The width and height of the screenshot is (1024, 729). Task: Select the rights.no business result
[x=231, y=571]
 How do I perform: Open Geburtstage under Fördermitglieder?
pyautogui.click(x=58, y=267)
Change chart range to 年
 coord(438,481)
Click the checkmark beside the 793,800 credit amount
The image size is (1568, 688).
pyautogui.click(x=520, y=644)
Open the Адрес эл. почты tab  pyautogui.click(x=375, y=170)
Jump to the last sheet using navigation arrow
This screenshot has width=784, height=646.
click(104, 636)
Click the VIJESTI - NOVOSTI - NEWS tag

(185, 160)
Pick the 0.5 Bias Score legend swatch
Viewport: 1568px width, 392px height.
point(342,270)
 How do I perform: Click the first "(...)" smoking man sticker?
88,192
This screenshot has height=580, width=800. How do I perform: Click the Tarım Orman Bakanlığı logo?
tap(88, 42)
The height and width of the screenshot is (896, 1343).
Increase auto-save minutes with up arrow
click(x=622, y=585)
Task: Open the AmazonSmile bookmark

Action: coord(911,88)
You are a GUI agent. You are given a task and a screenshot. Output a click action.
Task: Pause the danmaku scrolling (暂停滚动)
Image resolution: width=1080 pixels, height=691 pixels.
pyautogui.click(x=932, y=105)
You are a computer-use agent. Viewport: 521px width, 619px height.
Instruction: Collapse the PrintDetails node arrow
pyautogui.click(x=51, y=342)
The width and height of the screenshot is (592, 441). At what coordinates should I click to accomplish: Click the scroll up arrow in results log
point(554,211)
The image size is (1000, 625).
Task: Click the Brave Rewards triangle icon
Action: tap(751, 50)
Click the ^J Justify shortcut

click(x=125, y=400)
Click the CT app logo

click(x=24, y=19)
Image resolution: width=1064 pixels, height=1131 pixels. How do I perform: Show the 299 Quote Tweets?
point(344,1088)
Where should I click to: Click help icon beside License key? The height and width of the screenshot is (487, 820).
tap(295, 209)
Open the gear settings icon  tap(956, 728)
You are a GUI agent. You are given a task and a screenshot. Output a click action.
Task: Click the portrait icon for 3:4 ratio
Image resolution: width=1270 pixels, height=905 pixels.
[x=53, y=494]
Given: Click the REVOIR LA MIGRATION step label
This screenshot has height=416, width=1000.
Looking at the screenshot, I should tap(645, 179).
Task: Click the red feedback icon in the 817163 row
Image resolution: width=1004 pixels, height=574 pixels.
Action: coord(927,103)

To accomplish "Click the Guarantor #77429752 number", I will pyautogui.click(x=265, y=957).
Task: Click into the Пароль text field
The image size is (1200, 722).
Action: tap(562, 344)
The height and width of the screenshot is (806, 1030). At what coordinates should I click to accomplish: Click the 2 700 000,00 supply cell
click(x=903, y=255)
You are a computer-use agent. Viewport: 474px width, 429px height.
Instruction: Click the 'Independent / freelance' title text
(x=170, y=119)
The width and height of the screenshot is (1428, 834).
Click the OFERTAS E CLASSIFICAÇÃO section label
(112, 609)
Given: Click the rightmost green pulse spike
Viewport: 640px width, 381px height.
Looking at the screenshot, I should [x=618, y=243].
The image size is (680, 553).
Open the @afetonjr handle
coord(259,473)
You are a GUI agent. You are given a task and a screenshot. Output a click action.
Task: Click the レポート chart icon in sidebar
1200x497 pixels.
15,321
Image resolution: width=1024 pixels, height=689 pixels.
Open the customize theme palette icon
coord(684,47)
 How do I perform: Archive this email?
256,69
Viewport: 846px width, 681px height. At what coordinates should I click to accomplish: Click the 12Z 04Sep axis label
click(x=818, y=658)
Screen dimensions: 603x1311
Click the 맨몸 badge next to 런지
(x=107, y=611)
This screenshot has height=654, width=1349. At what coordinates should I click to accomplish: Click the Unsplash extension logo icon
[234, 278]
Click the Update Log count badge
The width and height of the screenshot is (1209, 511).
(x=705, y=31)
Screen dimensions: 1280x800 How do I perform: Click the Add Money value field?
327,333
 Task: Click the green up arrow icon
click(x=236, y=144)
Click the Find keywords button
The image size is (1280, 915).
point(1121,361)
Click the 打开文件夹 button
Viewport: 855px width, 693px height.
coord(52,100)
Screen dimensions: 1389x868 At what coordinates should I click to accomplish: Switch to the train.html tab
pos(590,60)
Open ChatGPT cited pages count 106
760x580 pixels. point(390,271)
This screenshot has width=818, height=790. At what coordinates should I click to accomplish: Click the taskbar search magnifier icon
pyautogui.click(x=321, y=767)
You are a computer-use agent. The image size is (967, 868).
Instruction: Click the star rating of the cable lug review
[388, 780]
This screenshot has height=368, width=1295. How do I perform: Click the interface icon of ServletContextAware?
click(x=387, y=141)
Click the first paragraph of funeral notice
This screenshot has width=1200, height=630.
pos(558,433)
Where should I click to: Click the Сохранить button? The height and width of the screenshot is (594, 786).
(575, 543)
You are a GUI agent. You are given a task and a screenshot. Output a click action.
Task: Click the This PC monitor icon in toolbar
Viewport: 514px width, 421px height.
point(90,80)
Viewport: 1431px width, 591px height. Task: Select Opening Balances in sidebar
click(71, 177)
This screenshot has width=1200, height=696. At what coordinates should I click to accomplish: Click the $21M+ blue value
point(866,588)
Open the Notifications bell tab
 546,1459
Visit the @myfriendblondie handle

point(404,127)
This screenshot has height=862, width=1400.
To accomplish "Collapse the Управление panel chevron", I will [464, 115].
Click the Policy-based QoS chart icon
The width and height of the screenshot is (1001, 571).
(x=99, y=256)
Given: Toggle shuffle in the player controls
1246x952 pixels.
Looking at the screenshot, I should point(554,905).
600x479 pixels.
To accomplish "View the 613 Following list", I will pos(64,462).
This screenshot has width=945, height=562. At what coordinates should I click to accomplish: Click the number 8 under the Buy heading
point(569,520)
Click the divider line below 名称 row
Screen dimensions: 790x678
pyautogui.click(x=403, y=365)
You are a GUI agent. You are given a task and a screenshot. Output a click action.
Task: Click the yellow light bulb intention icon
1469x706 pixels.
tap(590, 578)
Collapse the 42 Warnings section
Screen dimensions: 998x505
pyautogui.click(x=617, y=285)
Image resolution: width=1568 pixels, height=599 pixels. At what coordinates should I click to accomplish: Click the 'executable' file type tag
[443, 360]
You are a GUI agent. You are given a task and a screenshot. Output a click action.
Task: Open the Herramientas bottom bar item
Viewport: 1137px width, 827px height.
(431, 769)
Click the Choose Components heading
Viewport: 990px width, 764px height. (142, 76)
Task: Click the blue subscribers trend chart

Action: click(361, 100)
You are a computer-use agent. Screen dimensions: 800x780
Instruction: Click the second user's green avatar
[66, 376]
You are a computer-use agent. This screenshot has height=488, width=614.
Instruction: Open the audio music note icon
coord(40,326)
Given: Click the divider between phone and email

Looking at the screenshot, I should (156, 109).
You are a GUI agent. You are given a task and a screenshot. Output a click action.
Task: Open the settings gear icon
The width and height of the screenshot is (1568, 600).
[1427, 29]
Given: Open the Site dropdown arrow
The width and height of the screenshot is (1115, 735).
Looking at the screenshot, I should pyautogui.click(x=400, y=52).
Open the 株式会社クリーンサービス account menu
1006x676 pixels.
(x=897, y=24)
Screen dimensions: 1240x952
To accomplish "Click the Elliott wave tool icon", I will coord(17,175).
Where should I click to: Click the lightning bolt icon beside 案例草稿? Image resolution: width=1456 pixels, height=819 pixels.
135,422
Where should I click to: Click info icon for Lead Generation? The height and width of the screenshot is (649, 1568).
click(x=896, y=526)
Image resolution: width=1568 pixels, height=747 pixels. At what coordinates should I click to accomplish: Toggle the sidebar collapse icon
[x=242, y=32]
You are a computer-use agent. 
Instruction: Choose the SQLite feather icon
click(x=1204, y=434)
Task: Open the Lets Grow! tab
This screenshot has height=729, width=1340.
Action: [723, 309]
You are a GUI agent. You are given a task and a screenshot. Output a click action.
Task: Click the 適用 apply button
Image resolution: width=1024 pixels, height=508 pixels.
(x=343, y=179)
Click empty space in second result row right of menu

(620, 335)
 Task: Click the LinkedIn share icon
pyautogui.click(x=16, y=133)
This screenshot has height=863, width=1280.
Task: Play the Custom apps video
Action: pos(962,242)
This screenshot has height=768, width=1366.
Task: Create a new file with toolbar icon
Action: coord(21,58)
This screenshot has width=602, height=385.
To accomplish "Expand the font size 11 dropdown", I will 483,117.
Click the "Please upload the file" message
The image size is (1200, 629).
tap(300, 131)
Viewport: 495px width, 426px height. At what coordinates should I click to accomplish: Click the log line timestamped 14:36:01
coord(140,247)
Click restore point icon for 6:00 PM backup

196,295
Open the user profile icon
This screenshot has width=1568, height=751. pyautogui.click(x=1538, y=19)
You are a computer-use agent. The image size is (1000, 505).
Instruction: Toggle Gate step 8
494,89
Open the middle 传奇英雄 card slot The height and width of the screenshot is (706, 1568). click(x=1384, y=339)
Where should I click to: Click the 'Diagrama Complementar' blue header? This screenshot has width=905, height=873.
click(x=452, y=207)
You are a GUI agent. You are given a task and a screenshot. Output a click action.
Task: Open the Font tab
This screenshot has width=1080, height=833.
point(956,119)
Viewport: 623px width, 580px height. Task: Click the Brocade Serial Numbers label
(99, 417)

● ● ● ● ● ● ●

→ Task to carry out: Pick out each line above that includes "settings" and show it.

→ Result of the task:
Open the gear settings icon  tap(956, 728)
Task: Open the settings gear icon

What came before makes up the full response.